Kedatangan orang nomor dua di Kota Patriot ini disambut hangat oleh tuan rumah, KH Wahyudi, bersama jajaran pengurus Wahdi Center. Suasana yang awalnya formal cepat mencair menjadi perbincangan penuh canda dan keakraban.
“Alhamdulillah, bisa hadir di hari yang penuh berkah serta cucuran rahmat dari Allah SWT,” ucap Harris membuka pembicaraan dengan senyum yang tak kalah teduh dari kipas langit-langit mushola.
“Kita bersilaturahmi, mempererat hubungan antara umaro dan ulama. Membangun sinergitas untuk bersama mewujudkan Kota Bekasi keren yang nyaman kotanya, sejahtera warganya, dan adem hatinya,” lanjutnya.
KH Wahyudi, dengan gaya khas ulama Betawi yang santai tapi menohok, menimpali, “Nah, kalau semua pejabat rajin silaturahmi begini, insyaAllah bukan cuma kota yang keren, tapi malaikat pun senyum lihatnya.” Sontak tawa pun pecah.
Dalam momen itu, Harris juga menyinggung soal pentingnya menjaga harmoni di tengah keberagaman Kota Bekasi. Ia menegaskan, kota ini bukan hanya dibangun dengan beton dan aspal, tapi juga dengan doa, toleransi, dan saling menghormati.
“Kota Bekasi ini ibarat taman. Ada bunga mawar, ada melati, ada kaktus juga. Tapi kalau dirawat dengan kasih, semuanya indah,” kata Harris, disambut anggukan penuh makna dari para jamaah.

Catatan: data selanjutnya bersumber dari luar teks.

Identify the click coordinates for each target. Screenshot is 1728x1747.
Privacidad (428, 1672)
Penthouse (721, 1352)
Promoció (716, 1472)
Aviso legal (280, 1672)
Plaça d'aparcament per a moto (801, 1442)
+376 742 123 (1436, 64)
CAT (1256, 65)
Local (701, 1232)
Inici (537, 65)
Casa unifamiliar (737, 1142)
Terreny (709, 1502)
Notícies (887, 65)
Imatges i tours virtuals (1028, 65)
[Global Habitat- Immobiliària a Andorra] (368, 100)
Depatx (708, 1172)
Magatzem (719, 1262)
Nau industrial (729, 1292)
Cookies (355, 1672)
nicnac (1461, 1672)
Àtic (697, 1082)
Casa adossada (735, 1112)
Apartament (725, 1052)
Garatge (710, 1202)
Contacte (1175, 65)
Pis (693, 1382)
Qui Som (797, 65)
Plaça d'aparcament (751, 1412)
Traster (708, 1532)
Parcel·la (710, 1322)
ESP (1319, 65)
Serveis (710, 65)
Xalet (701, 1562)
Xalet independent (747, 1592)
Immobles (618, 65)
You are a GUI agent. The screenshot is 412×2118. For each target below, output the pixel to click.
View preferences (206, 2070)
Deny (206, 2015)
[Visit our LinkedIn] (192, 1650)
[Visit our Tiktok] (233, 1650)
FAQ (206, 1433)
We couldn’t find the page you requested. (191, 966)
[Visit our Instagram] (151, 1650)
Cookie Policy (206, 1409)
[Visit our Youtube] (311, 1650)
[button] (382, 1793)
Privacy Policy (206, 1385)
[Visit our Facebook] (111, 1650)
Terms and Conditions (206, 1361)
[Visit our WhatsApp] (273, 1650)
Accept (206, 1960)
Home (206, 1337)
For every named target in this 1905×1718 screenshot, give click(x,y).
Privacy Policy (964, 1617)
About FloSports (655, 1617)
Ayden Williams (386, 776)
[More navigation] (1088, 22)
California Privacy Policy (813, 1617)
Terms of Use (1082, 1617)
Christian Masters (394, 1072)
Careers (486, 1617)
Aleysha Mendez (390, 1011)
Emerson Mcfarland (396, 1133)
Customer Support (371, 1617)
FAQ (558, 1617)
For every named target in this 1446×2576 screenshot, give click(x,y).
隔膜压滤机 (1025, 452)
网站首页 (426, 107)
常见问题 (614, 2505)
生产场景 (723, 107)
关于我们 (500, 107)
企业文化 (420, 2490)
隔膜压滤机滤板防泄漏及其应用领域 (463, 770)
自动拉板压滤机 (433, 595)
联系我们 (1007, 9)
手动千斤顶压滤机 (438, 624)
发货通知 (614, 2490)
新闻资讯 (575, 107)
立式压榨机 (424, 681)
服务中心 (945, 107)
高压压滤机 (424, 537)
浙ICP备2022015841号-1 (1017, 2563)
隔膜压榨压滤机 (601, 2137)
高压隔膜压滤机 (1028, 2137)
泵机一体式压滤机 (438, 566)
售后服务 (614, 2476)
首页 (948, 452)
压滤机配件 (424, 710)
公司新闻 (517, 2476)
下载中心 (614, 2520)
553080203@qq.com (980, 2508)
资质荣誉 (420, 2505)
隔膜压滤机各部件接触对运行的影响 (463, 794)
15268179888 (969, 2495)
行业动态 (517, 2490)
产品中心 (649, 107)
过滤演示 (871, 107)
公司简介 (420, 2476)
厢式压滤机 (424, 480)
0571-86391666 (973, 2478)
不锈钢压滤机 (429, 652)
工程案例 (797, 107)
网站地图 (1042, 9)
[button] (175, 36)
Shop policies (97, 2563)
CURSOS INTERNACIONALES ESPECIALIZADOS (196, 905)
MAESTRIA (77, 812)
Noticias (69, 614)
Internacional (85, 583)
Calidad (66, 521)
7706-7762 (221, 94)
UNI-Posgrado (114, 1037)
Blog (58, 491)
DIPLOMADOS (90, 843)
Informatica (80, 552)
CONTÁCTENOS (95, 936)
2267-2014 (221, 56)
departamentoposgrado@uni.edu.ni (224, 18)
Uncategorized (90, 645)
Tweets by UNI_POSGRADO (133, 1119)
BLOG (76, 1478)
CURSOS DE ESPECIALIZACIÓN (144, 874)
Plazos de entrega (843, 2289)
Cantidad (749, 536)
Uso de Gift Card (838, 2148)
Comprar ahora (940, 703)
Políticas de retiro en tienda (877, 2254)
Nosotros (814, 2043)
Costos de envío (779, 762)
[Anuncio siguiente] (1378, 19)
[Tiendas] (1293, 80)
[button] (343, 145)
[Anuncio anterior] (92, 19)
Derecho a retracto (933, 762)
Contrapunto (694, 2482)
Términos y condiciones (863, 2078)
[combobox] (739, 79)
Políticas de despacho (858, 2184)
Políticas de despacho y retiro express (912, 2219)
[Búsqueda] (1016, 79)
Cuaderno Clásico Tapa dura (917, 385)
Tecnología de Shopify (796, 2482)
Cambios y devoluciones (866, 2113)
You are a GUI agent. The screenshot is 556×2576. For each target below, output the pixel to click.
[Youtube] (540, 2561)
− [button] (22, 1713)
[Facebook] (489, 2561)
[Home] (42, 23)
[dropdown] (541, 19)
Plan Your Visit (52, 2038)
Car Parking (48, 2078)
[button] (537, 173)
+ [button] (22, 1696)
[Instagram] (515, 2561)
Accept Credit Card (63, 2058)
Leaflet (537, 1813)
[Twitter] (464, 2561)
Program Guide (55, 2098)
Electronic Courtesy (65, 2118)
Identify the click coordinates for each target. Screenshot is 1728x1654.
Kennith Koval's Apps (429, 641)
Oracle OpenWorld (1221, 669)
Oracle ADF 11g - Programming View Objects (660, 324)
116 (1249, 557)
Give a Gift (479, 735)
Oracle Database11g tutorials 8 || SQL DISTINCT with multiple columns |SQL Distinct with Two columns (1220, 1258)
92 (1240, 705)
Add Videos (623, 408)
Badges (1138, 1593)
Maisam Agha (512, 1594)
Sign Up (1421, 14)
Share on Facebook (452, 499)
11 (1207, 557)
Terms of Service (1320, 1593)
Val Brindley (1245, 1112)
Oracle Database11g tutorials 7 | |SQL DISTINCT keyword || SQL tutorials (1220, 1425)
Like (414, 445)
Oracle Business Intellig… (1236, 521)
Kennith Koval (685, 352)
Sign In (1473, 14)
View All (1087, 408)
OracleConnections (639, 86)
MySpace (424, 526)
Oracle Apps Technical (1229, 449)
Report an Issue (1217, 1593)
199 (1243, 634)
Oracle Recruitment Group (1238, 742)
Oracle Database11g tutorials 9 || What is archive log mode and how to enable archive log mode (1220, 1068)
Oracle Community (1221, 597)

“Kita ini kota yang heterogen, beragam suku, ras, agama tapi itulah indahnya Indonesia mini. Jadi mari kita rajut terus silaturahmi, bukan cuma antar umat Islam, tapi juga dengan saudara kita yang berbeda keyakinan.”
Harris juga berpesan bahwa menjaga lingkungan agar tetap aman dan nyaman adalah bentuk ibadah sosial yang tak kalah mulia.
“Agar lingkungan kita adem, jangan gampang panas. Kalau tetangga lagi ribut, jangan disiram bensin, tapi disiram kopi dan diajak ngobrol,” ujarnya dengan nada setengah serius, setengah bercanda. Jamaah pun tertawa lagi mungkin karena sadar, itu sindiran lembut yang kena di hati.
Silaturahmi kemudian diakhiri dengan doa bersama dan ziarah singkat. Harris tampak khusyuk, sesekali tersenyum kecil — mungkin sedang merenung, mungkin juga sedang mengingat pesan ulama yang baru saja ia dengar: ‘Pejabat itu harus punya dua kaki satu di kantor, satu lagi di hati umat.’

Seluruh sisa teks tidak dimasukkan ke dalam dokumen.